L’expérience de tels dispositifs met ainsi en branle la mémoire des lieux, comme si chacun des espaces gardait la trace des corps qui l’ont traversé. Si la notion de lieu est aussi centrale dans le travail de David, c’est parce que ses œuvres renvoient à la co-appartenance des choses, dans un désir de se faufiler à l’intérieur des espaces privés et publics pour y insérer une dimension de doute. Les expériences qu’il propose ouvrent sur une prise de conscience de soi par laquelle se devine également la présence de l’autre. En ce sens, l’habileté de cet artiste est de faire jouer, à l’intérieur d’une recherche formelle des plus épurées, une réflexion actuelle sur l’idée de communauté. Créant un pont entre l’expérience esthétique et notre expérience quotidienne de l’environnement construit, il invente des lieux de transition, des espaces interstitiels faits d’une épaisseur de vécu. Le concept de lieu renvoie inévitablement à la notion d’« habiter ». Dans une certaine mesure, les installations de David appellent l’habitation, laissant entrevoir certaines des conditions déterminantes de la vie sociale. Ce sont des lieux qui prennent part au présent dans tout ce qu’il contient de mouvant et d’incertain, mais qui, en ce sens, nous parlent du fuyant devenir humain.

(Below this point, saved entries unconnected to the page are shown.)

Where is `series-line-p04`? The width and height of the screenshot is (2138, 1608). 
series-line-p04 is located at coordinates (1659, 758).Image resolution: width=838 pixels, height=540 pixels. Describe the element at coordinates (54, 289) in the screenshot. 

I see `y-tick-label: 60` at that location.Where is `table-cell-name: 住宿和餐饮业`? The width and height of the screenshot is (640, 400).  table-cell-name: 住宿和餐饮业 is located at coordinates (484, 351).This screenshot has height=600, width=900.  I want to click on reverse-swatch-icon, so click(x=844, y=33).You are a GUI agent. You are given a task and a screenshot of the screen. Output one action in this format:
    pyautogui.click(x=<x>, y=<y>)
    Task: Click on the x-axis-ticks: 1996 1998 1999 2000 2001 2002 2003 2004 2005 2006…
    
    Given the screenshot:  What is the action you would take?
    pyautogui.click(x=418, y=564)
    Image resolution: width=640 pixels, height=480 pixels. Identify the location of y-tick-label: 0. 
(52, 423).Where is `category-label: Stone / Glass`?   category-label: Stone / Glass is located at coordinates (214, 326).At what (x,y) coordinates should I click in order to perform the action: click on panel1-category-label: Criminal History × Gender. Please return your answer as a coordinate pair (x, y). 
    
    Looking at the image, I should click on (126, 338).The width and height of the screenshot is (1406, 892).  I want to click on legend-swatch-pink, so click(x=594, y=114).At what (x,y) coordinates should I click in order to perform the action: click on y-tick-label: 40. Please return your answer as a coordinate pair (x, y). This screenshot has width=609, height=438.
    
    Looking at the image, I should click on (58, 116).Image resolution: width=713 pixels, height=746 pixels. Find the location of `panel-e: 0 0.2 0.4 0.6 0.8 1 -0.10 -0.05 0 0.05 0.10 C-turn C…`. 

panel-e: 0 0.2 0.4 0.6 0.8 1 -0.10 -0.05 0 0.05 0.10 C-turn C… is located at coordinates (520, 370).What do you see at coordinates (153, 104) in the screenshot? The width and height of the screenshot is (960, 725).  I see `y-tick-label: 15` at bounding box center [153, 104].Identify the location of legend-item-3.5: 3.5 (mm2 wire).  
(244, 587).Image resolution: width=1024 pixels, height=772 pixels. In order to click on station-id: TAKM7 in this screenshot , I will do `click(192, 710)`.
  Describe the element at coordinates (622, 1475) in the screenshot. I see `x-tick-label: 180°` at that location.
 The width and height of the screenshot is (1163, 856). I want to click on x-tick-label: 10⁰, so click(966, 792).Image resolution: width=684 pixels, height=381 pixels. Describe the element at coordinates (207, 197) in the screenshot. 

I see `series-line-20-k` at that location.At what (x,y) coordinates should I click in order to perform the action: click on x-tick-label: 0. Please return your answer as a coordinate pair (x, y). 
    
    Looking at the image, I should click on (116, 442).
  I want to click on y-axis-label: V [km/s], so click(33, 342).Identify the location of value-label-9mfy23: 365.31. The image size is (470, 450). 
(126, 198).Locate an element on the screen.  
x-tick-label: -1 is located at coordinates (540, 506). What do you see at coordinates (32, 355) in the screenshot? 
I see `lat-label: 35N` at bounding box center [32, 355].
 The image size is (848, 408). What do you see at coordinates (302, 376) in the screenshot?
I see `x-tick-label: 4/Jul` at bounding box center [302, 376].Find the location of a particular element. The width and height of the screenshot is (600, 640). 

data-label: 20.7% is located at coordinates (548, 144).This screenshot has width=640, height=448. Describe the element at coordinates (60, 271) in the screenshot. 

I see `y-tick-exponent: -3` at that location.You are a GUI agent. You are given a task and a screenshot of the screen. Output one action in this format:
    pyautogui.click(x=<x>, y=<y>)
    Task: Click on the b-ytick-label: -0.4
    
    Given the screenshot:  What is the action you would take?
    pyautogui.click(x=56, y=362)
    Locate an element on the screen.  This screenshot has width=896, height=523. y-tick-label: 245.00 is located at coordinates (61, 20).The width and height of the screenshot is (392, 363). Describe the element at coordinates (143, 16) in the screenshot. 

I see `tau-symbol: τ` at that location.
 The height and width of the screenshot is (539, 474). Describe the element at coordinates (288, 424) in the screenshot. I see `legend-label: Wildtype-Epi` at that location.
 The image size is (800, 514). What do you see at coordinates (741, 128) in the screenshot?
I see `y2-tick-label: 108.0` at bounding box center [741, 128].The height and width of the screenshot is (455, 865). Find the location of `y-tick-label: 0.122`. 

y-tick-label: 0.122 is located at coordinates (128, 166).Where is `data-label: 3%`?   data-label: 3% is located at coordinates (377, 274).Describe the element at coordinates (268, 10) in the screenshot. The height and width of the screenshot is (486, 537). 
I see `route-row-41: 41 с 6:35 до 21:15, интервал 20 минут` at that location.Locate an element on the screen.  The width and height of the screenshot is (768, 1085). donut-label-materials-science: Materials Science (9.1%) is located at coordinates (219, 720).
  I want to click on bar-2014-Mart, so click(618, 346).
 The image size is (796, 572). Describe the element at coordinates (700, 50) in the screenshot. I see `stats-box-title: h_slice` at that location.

NOTES 1. Vladimir Jankélévitch, Le Je-ne-sais-quoi et le Presque-rien. La Manière et l’Occasion (Tome 1), Paris, Seuil, 1980, p. 30.
2. Cette idée traverse plusieurs ouvrages que Didi-Huberman consacre à des artistes contemporains, notamment La demeure, la souche. Apparentement de l’artiste (1999) et L’homme qui marchait dans la couleur (2001).
3. Commentaire de l’artiste à propos de son exposition Deux choses différentes à la Fonderie Darling à Montréal en 2004.
4. Jérôme Delgado, « Alexandre David: l’expérience critique », Spirale, n° 208 (mai-juin 2006), p. 27.
5. Georges Didi-Huberman, La demeure, la souche. Apparentement de l’artiste, Paris, Minuit, 1999, p. 17.
6. Alexandre David, « Un entretien avec Alexandre David par Gilles Godmer », dans Alexandre David, catalogue d’exposition, Montréal, Musée d’art contemporain de Montréal, 2002, p. 6.
7. Commentaire de l’artiste, op. cit.
8. Deux vues d’ensemble était présentée à la Galerie B-312 de Montréal, alors que Les plans étaient exposés à la Galerie des Arts visuels de l’Université Laval à Québec.
9. Michael Fried, « Art and Objecthood » (1967), présenté par Luc Lang, Artstudio, no  6 (automne 1987), p. 7-27. Voir l’analyse proposée par Didi-Huberman dans Ce que nous voyons, ce qui nous regarde, Paris, Minuit, 1992.